To lieutenant Charles Stewart, U.S. NAVY, commanding U.S. brig SYREN.
From captain Edward Preble, U.S. Navy.
Syracuse Harbor, U.S. ship CONSTITUTION, April 22d 1804.
Sir, You will sail immediately to join the squadron in the blockade of Tripoly, take under convoy to Malta the ship WOODROP SIMMS and your prize, which you will see safe into that port, and if necesary you may stop 24 hours at Malta to arrange the business of the prize, but no longer. Cruize off Tripoly until I join you with this ship. Station the ARGUS and ENTERPRISE to the westward of the town and take your station with the VIXEN to the eastward of it, until farther orders.

Extract of diary of captain Edward Preble, U.S. Navy, commodore of U.S. squadron on the Mediterranean.
Sunday 22 April 1804. At 10 a.m. the WOODROP SIMS store ship sailed for Malta, with her cargo. A report that the French intend to take possession of this place induces me to devide our provisions and stores by sending that ship to that place. The SYREN sailed on a cruize off Tripoly, with orders to see the store ship into Malta.

To Tobias Lear, U.S. Consul General, Algiers,
from Richard O’Brien, on board u.s. schooner ENTERPRIZE.
Extract of remarks written at sea, 24 April 1804.
The SYREN sailed with us and is intended for Malta in order to convoy a Greek Russian ship a prize to the SYREN and NAUTILUS, and to convoy the WOODROP SIMS, capt. Reddick, a store ship from the U. States for the fleet.

Extract of log book U.S. frigate CONSTITUTION Sunday 22 April 1804.
Noon moderate breezes. At 10 a.m. sailed on cruise off Tripoly the U.S. brig SYREN, She took under convoy fort Malta the WOODROP SIMS store ship. The ENTERPRIZE sailed from this port bound to Tunis with Consul Obrien. Sailed also the NAUTILUS where she is ordered to receive some repairs.

Extract of journal U.S. Brig SIREN of 18 guns Sunday 22 April 1804.
Commences with light airs and variable. At 6 a.m. hoisted in the barge. The Commodore made signal for us and the ENTERPRIZE to get under way. At ½ past 7 the ENTERPRIZE weigh’d anchor and stood out of the harbour (Syracuse), made signal for our convoy to get under way. ½ past 10 wind haul’d to the E weigh’d and stood out of the harbour.
The NAUTILUS’s prize and our ship under convoy with the store ship WOODRUP SIMMS ahead. At (our prize ship) not being able to beat out of the harbour, wore round stood in and came to an anchor – saw the NAUTILUS under way coming out.

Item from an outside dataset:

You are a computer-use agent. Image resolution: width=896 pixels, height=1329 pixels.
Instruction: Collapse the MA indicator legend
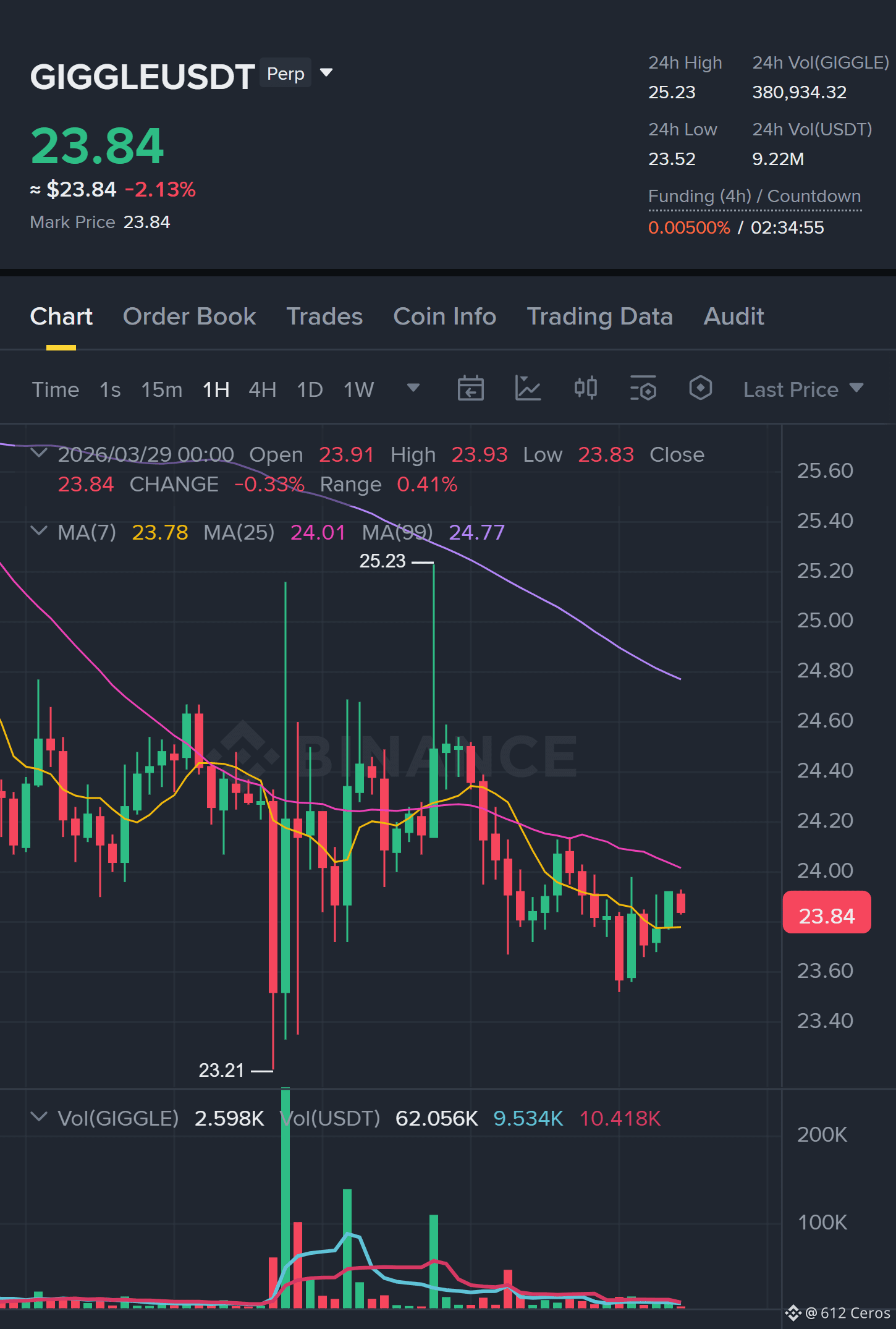point(39,532)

Extract of journal U.S. Brig SIREN  23 April 1804.
Beating out of the bay. At ½ past 8 came too in the harbour of Malta in 10 fathoms with the store ship – at 10 furld all sail and hoisted out the barge.

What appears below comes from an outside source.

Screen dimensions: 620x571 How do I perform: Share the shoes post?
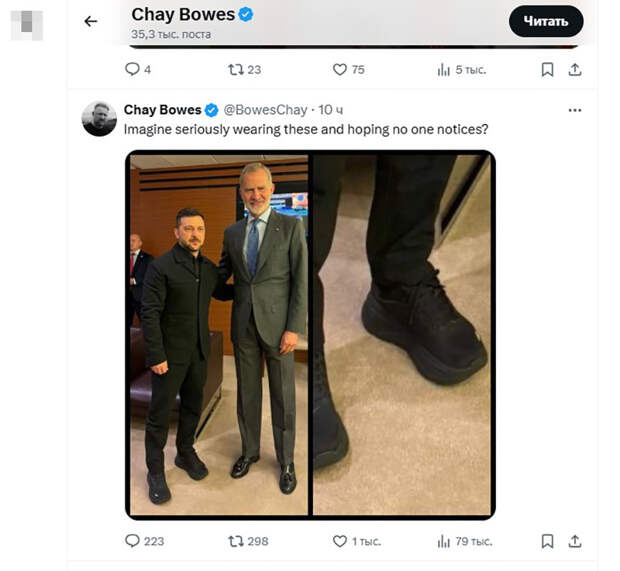tap(575, 541)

To Tobias Lear, U.S. Consul General, Algiers, from Richard O’Brien, on board U.S. schooner ENTERPRIZE.
Extract of remarks written at sea. 24 April 1804
Dear Sir,
The SYREN sailed with us and is intended for Malta in order to convoy a Greek Russian ship a prize to the SYREN and NAUTILUS and to convoy the WOODROP SIMS, capt. Reddick a store ship from the U. States for the fleet.

Extract from diary of captain Edward Preble, U.S. Navy, Commodore of U.S. Squadron in the Mediterranean, Sunday 29 April 1804.
About one mile from Valette I embarked in the cutter for Malta, where I found the store ship WOODROP SIMS safe arrived. I also found here the brig ST. F. CRUSIFISO prize to the NAUTILUS and the POLACRE prize to the SYREN; both reported to me not to be sea worthy to cross the Atlantic Ocean. Desired the Agent to haul the brig up, until farther orders and directed the prize master to take passage with the dispatches in the store ship.

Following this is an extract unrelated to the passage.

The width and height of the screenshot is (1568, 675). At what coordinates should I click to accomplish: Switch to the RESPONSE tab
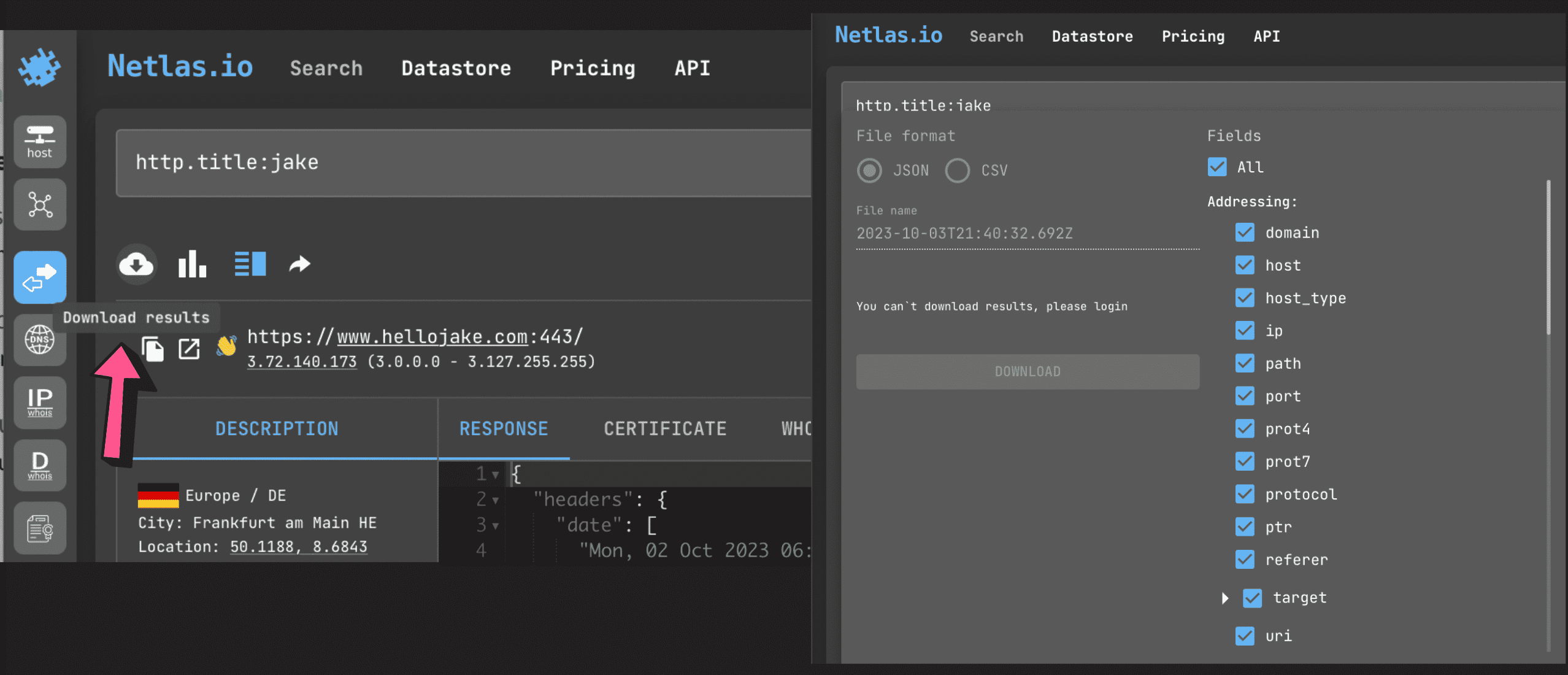(502, 429)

Extract FROM diary of captain Edward Preble, U.S. Navy, commodore of U.S. squadron on the Mediterranean. Thursday, 7th June 1804.
Mr Higgins reported the cargo of provisions and stores delivered by vessel BETSEY WALK, capt. Reddick, was very much damaged, deficiënt, and in very bad order.

To captain Edward Preble, U.S. Navy,
From Master Commandant Charles Stewart, U.S. Navy.
Report of the proceedings, occurrences etc. of the U.S. brig SIREN, 13 June 1804.
Sir. Pursuant to your order of the 22nd April we sailed at 8 a.m. the ships WOODROP SIMMS and MADONA CATAPOLIANE in company – the wind setting in preventing the prize from getting out and I accordingly proceeded with the WOODROP SIMMS for Malta, which place we arrived at the 23rd.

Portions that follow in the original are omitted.